Changes in delusions in the early phase of antipsychotic treatment – An experience sampling study



Suzanne Ho-wai So, Emmanuelle Roisin Peters, Joel Swendsen, Philippa Anne Garety, Shitij Kapur

Psychiatry Research

Volume 215, Issue 3, 30 March 2014



It has been suggested that different aspects of delusions (conviction, distress, preoccupation) respond to treatment at different rates, and that the cognitive bias of ‘Jumping to Conclusions’ (JTC) may predict treatment outcome. This study investigates changes in delusion dimensions using Experience Sampling Methodology (ESM) and the role of JTC as a predictor of change during the initial 2 weeks of antipsychotic treatment on admission to hospital. Sixteen acute patients with delusions were assessed seven times per day for 14 days using computerised ESM. ESM assessed moment-by-moment experiences of affect, psychotic symptoms, and delusion dimensions. Clinical ratings were completed at baseline, 1 week and 2 weeks later. The 'beads' task was used to measure JTC at baseline. Delusion dimensions improved over the two weeks of antipsychotic treatment and admission to hospital.
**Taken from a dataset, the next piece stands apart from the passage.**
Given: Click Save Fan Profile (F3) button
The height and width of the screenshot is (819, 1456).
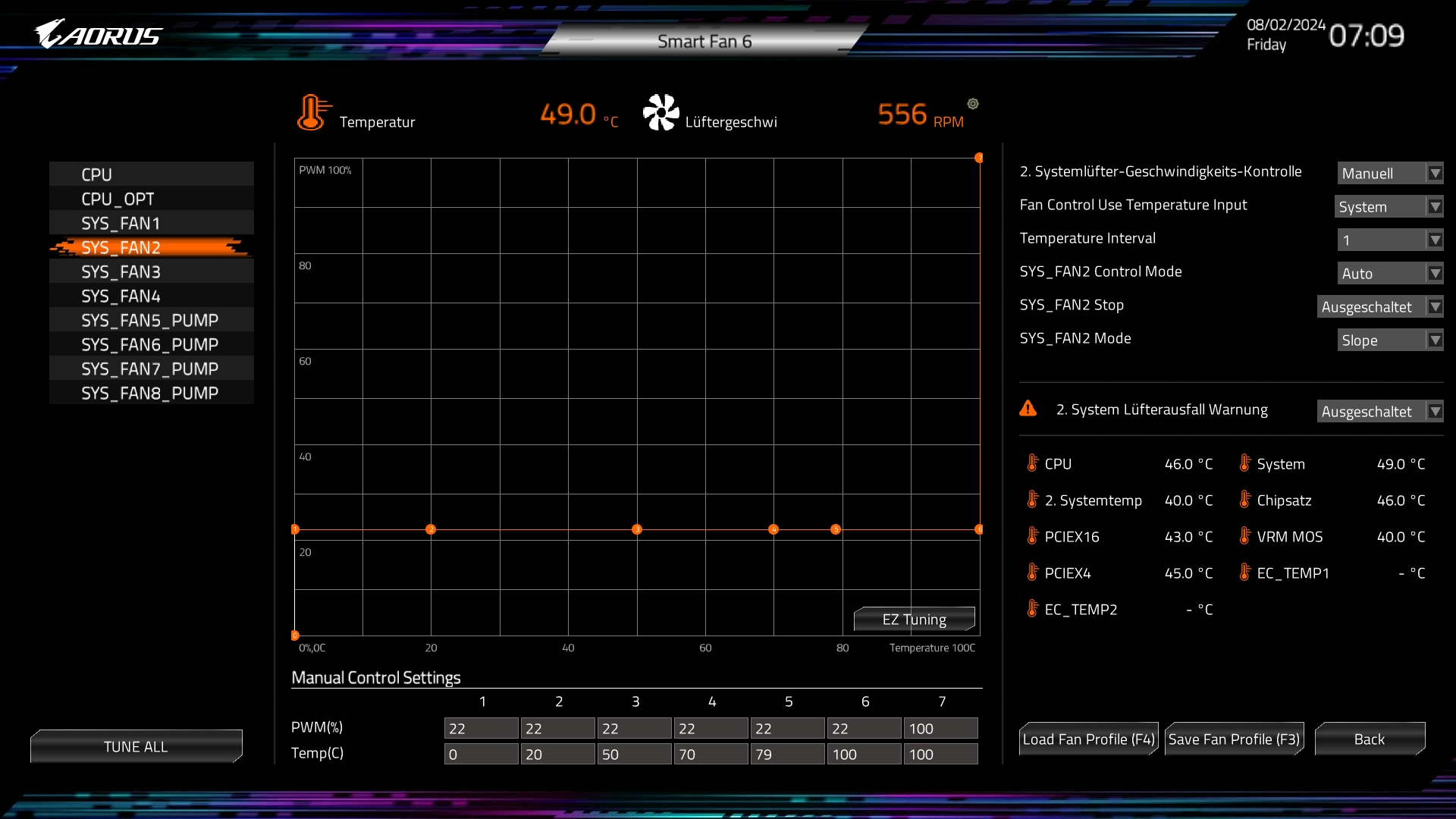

Different delusional dimensions changed at different rates, with distress and disruption being more responsive than conviction and preoccupation on both PSYRATS and ESM ratings. Eight out of 16 participants showed a JTC bias on the beads task at baseline. Exploratory analyses showed that JTC predicted changes in the ESM ratings of delusion conviction and distress, suggesting that reasoning biases may predict treatment response.